_Problem requirements_.
The entries that follow should be duplicated in full, without a single alteration.

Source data
··········
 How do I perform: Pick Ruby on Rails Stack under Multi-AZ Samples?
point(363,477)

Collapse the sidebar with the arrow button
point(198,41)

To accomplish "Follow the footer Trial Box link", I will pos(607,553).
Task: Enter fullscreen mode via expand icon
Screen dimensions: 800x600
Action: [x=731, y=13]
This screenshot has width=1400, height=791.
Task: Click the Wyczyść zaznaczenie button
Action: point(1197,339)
··········
_Solution to the exercise_.
 How do I perform: Pick Ruby on Rails Stack under Multi-AZ Samples?
point(363,477)

Collapse the sidebar with the arrow button
point(198,41)

To accomplish "Follow the footer Trial Box link", I will pos(607,553).
Task: Enter fullscreen mode via expand icon
Screen dimensions: 800x600
Action: [x=731, y=13]
This screenshot has width=1400, height=791.
Task: Click the Wyczyść zaznaczenie button
Action: point(1197,339)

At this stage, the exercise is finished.